Tal vez recordemos, de nuestros estudios adolescentes de biología, los coloreados dibujos de las células y de unos corpúsculos, parecidos a habichuelas (las mitocondrias), que había dentro de ellas. Se trata de una imagen errónea que no refleja ni la ductilidad ni la cantidad de mitocondrias que habitualmente hay en una célula; porque el número varía enormemente, entre cientos y miles; siendo las células más activas -los músculos, neuronas, hígado- las que más mitocondrias tienen (miles) y las células grasas y los espermatozoides (decenas) las que menos. Si las células registran una demanda de energía inmediata, debido al ejercicio o a cualquier otra circunstancia, a las mitocondrias les exigen eficacia máxima; pero si se trata de una demanda energética sostenida, la célula responde de otra manera: aumenta el número de mitocondrias. Una proteína de exótico nombre, PGC-1alfa, regula su número; se trata de un coactivador de transcripción, molécula que se encuentra en el núcleo celular y se une a otras moléculas para encender o apagar los genes capaces de producir nuevas mitocondrias; el ayuno, frío, ejercicio, adrenalina y hormonas tiroideas inducen su síntesis y el estrés celular, la inflamación y el exceso de ATP la inhiben.

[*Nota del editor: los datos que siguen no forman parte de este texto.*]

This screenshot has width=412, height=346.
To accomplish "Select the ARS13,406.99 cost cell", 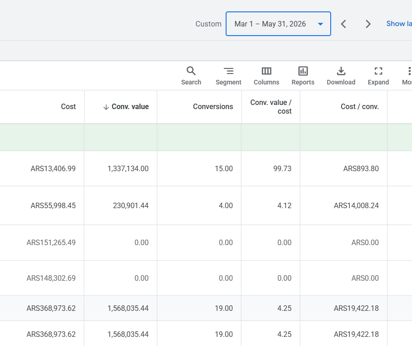I will point(53,168).
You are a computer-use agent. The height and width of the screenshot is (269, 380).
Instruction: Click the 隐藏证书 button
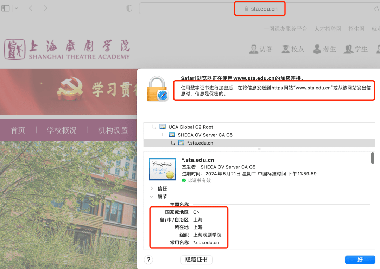coord(196,260)
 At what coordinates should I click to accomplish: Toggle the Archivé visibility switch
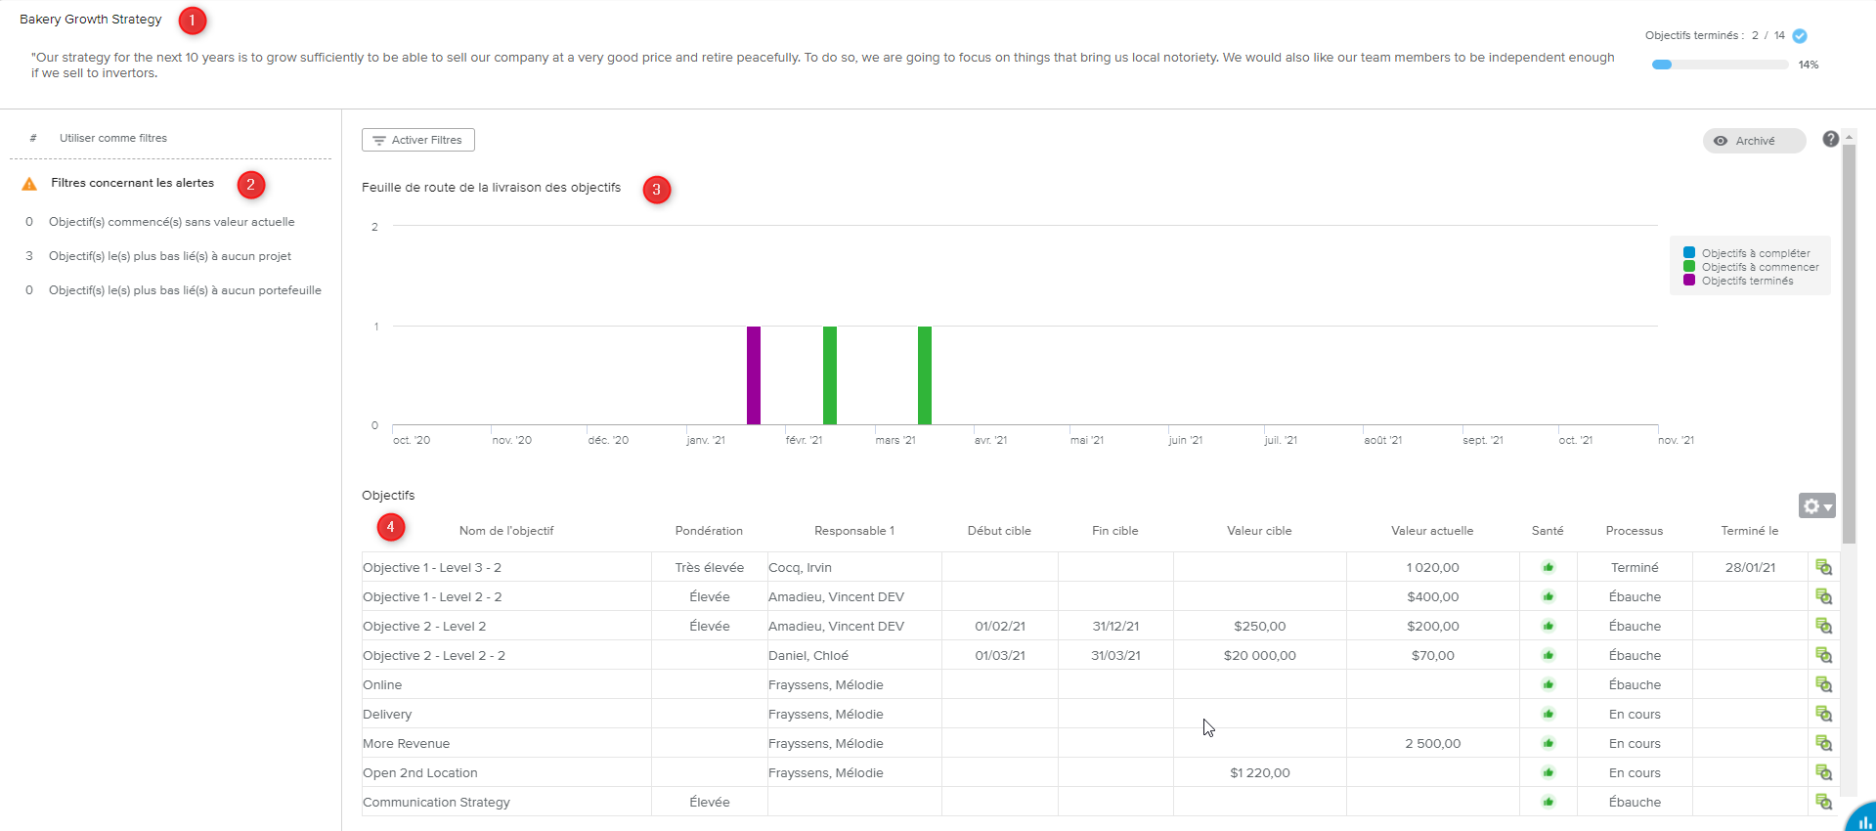[x=1754, y=141]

Para enredar más el asunto añadiré que el número de mitocondrias no permanece constante: en condiciones normales las mitocondrias se fusionan, para maximizar su eficiencia. ¿Por qué? Durante su funcionamiento, las mitocondrias producen continuamente radicales y especies reactivas de oxígeno que deterioran sus biomoléculas esenciales, entra las cuales está el ADN mitocondrial; recordemos que el mecanismo reparador del ADN bacteriano es mucho más deficiente que el de una célula animal; por tanto, el ADN mitocondrial, descendiente de una bacteria, se deteriorará con relativa facilidad; y por esta razón cada mitocondria humana suele tener no uno, sino cinco ADN, más o menos. Ya conseguimos la explicación: al fusionarse, las mitocondrias minimizan la posibilidad de daño debido al deterioro de algún gen; pues es probable que exista alguna copia funcional de cualquiera de los treinta y siete genes mitocondriales en una red de varios centenares de mitocondrias que, por estar fusionadas, contienen varios millares de genomas.
¿Qué sucede en condiciones anormales? Bajo estrés celular, ayuno, carencia de oxígeno o en caso de disfunción mitocondrial, las mitocondrias se fisionan; fisión que consiste en una estrangulación molecular para aislar y eliminar las mitocondrias o las partes dañadas, proceso de reciclaje que los expertos denominan mitofagia.